[Stored items]
━━━━━━━━━━━━━━━━━━━━
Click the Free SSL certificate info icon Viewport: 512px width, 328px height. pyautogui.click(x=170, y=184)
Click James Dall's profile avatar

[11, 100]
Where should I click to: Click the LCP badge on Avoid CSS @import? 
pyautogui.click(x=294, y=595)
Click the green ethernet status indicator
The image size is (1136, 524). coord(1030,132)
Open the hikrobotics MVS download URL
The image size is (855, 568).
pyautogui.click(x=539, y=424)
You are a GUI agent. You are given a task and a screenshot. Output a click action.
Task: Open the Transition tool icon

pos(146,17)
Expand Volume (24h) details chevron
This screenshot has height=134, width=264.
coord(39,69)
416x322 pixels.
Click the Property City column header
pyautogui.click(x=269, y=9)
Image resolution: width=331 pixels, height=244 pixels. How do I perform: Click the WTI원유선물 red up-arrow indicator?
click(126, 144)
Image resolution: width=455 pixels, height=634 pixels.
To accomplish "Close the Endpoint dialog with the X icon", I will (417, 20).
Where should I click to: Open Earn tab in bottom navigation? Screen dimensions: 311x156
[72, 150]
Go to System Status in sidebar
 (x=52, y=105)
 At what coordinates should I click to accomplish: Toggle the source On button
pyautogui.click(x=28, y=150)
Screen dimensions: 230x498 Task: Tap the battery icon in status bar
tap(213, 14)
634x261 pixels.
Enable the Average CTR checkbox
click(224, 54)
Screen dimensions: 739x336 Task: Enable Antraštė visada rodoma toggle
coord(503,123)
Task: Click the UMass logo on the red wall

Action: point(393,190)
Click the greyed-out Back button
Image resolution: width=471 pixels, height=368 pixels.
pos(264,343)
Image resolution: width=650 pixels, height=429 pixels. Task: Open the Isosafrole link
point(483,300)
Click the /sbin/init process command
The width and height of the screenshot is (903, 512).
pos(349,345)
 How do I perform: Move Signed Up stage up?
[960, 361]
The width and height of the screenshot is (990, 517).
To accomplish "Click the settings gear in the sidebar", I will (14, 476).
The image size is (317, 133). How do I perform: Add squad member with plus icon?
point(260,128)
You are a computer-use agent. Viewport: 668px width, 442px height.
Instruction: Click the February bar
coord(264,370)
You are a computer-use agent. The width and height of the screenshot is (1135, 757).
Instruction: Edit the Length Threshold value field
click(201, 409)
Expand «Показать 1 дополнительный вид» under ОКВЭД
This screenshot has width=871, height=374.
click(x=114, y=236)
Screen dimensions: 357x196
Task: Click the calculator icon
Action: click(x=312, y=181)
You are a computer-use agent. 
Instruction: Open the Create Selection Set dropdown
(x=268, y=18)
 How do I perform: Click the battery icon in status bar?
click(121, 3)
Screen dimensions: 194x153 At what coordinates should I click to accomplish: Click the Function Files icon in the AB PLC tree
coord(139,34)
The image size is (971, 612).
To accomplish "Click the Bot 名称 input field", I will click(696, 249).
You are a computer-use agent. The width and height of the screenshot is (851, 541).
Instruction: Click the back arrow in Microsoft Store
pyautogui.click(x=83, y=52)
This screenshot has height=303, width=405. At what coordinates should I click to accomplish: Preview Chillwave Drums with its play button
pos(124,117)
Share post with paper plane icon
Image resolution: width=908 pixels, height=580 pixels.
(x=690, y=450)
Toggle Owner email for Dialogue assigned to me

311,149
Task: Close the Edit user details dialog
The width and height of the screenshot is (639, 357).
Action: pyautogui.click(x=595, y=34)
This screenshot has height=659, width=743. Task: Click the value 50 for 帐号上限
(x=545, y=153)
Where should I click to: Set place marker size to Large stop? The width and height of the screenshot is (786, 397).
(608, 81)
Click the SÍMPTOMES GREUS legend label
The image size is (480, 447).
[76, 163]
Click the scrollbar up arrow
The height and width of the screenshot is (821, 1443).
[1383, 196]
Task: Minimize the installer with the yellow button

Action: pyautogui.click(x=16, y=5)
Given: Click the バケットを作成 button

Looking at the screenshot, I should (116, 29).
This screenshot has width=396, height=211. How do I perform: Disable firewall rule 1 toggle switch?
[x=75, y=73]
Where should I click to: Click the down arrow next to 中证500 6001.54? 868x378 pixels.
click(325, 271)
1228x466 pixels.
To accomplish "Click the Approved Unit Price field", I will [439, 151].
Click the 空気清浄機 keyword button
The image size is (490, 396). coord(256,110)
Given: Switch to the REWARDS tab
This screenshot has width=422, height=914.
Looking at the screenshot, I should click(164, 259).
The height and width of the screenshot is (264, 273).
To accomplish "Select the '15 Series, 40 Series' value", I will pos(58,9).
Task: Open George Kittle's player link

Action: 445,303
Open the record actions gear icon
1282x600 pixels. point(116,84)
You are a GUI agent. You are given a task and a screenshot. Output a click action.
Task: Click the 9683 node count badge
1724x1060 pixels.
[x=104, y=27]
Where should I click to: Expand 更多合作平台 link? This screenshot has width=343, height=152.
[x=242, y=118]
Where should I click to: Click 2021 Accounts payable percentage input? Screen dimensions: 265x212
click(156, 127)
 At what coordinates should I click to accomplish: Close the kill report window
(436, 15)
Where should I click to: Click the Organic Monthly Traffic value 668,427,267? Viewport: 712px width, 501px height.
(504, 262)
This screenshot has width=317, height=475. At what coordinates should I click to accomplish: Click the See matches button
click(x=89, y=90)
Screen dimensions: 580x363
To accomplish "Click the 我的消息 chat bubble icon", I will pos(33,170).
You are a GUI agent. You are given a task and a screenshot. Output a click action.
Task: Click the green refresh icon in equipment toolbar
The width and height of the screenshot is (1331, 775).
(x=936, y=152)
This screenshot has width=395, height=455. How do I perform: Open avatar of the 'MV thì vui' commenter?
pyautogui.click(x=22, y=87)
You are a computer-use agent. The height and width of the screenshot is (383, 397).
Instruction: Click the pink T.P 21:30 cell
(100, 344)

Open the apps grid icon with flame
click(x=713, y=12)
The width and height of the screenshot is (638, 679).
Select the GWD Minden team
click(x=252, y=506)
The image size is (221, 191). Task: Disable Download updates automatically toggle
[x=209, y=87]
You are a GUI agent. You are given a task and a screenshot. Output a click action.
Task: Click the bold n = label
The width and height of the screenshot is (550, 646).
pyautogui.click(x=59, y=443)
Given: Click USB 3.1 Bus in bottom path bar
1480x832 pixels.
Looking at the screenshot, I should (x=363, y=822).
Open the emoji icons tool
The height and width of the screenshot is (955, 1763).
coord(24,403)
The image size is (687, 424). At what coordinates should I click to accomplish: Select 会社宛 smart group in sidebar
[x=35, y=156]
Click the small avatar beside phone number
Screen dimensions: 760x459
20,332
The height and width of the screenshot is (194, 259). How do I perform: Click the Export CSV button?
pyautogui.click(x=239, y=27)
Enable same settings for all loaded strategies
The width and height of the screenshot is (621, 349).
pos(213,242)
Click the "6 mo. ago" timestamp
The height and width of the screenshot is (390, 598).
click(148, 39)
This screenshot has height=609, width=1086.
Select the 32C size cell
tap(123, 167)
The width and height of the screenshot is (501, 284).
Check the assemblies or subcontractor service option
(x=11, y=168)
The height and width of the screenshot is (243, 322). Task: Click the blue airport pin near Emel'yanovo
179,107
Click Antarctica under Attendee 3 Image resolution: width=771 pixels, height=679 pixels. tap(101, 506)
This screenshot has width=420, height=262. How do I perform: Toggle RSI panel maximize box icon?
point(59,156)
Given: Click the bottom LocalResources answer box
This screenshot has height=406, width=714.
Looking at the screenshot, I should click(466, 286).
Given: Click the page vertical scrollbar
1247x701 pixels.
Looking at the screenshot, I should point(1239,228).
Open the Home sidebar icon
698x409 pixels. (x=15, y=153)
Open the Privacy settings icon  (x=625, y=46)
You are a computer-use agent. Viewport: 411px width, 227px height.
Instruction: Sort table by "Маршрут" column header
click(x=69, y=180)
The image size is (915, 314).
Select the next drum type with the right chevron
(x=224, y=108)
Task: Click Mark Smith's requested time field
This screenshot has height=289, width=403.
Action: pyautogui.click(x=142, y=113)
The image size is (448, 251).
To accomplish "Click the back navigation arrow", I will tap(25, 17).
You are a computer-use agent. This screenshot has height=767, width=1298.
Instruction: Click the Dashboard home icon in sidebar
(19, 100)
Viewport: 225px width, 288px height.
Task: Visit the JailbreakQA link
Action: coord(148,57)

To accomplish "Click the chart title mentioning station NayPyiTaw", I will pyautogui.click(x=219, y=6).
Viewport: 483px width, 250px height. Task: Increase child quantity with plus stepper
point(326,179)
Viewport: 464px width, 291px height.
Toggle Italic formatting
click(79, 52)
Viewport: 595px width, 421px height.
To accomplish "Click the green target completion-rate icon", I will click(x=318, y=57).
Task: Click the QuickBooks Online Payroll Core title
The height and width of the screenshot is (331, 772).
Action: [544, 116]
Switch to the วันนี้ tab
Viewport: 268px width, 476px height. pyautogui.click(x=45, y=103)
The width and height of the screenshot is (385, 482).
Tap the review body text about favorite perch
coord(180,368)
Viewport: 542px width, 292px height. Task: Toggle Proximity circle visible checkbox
━━━━━━━━━━━━━━━━━━━━
TASK STATEMENT → Filter the entries above and return only the lines holding "details".

SOLUTION TO THE EXERCISE →
Expand Volume (24h) details chevron
Task: Close the Edit user details dialog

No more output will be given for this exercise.